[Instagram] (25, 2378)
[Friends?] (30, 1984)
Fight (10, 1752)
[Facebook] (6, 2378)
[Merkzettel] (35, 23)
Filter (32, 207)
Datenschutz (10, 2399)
:::
§ **To do**
Type the records out again. Match them exactly.

§ **Task solution**
[Instagram] (25, 2378)
[Friends?] (30, 1984)
Fight (10, 1752)
[Facebook] (6, 2378)
[Merkzettel] (35, 23)
Filter (32, 207)
Datenschutz (10, 2399)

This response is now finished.